Robotic Microscope Microplate Loader Used to Automate Solubility Testing
Credit: Prior Scientific
Prior Scientific reports how a leading drug discovery and development organisation has been using its PLW20 Well Plate Loader to determine the aqueous solubility of various chemicals over a concentration gradient of buffers.
The PLW20 Well Plate Loader from Prior Scientific is an advanced robotic system for automatic well plate handling. Adaptable to most modern inverted microscopes, the simple, rugged and compact PLW20 together with a Prior ProScan stage combines to provide a system designed specifically for high content screening applications with a capacity of 20 microplates.

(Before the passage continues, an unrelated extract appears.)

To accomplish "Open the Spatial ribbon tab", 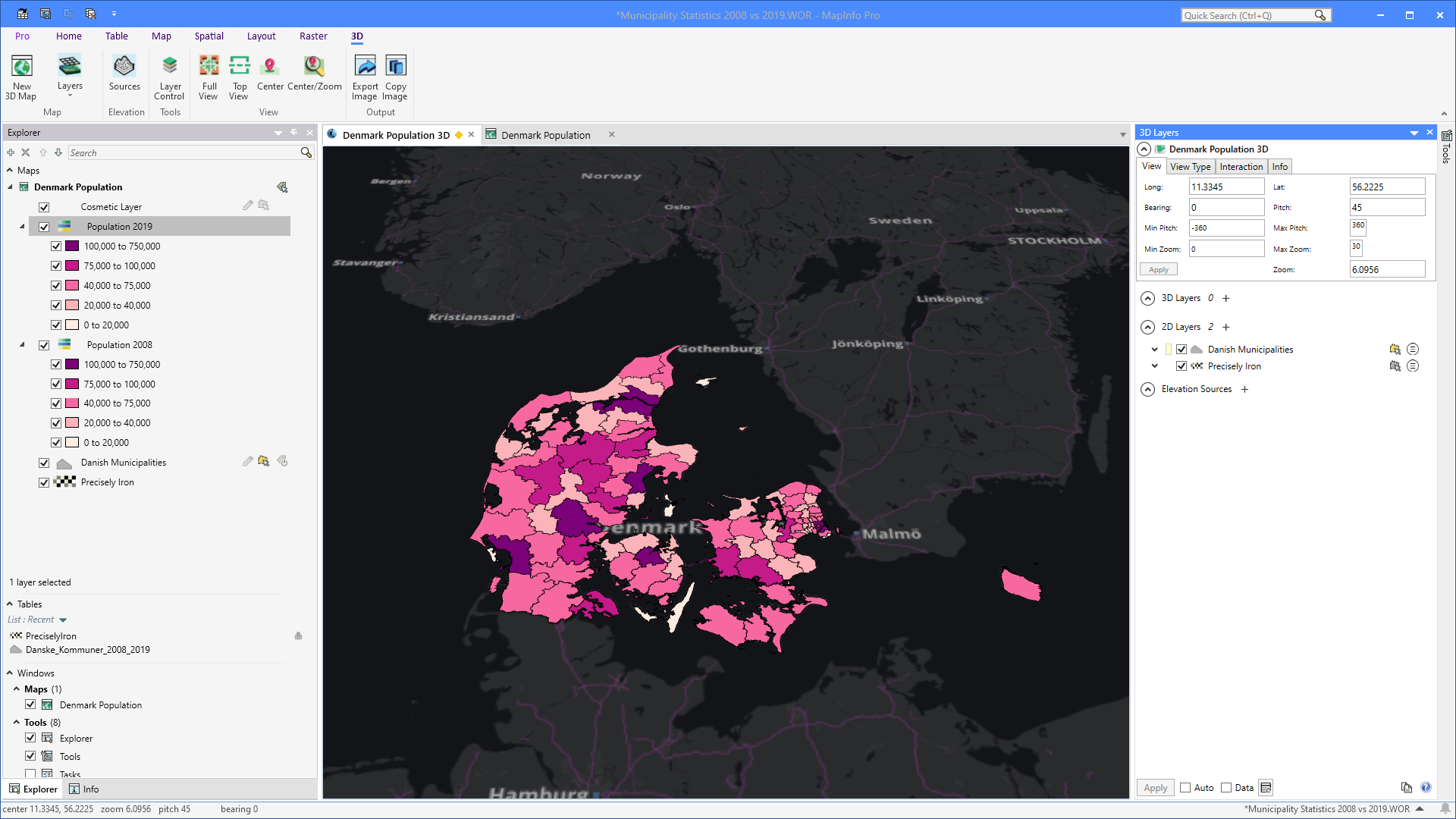I will pos(209,36).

During the early stages of the drug development process, many thousands of compounds must be screened in order to identify which are suitable for further investigation and testing. This can be a time consuming process, and most such organisations now use various automated solutions extensively, both to increase the throughput rate and to lower the risk of human error, as well as allowing skilled personnel to be reassigned to other tasks.

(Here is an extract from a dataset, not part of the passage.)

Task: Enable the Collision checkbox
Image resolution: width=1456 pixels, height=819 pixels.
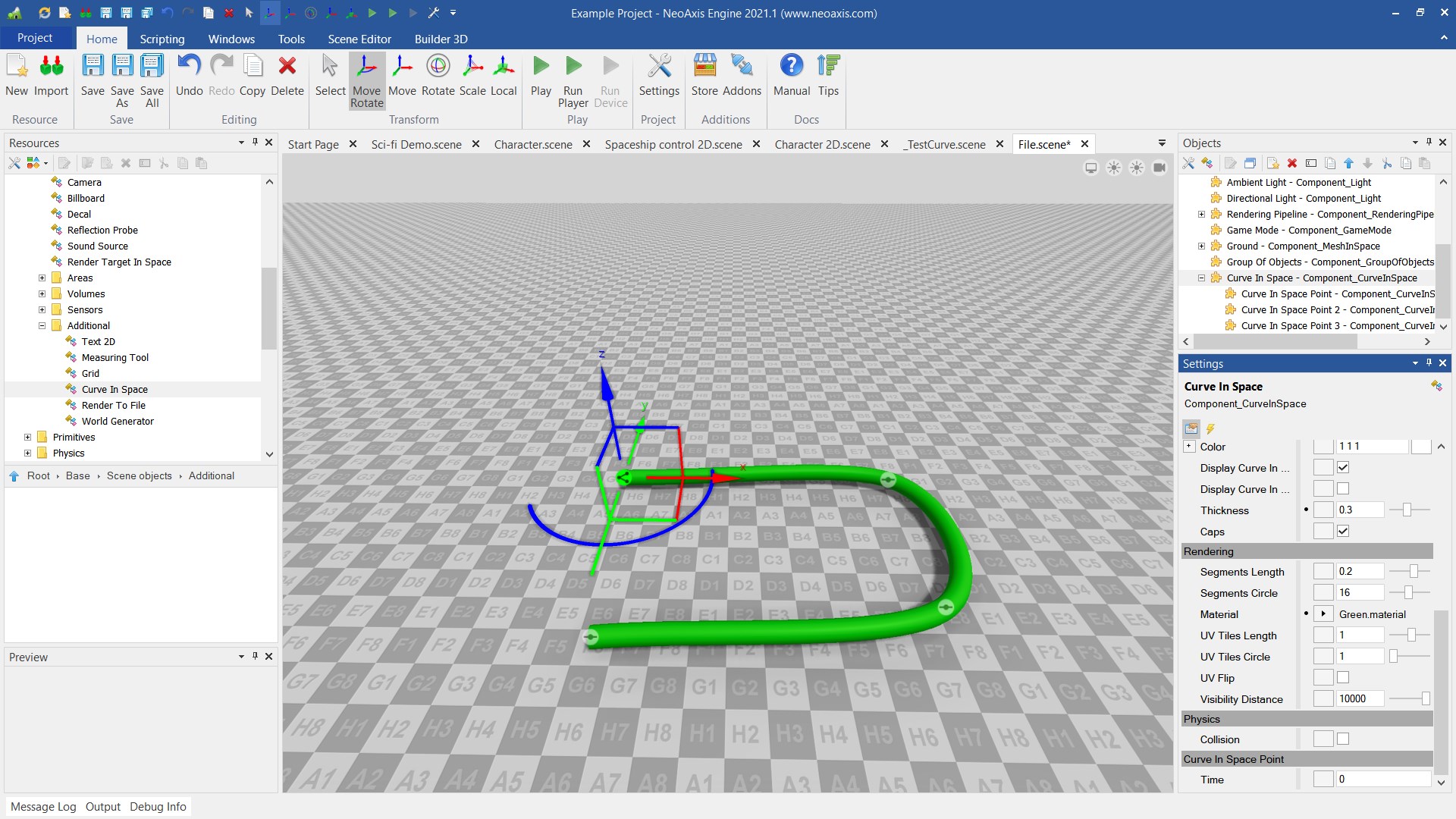Action: click(x=1343, y=739)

The drug discovery and development organisation required evaluation of between 80-160 compounds per week, with each compound requiring 12 microscopic images to be obtained. Software would then review the image and define the compound as ‘soluble’ or ‘insoluble’. Since these evaluations were carried out in microplates, a PLW20 Well Plate Loader from Prior Scientific was purchased and integrated into the system in order to fully automate the solubility testing system.

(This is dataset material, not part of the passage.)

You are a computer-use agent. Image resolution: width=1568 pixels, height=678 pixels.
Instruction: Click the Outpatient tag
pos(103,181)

Traditionally the task of manual loading and unloading of microplates for solubility testing could take up two hours of valuable researcher time. With a load cycle of just 29 seconds, the PLW20 now enables rapid automated microscopic imaging of large numbers of samples, freeing up the researcher to undertake more productive tasks. To safeguard data integrity, the PLW20 also incorporates a barcode reader ensuring that the screening is carried out correctly and that unsuitable compounds do not proceed further in the development and testing cycle.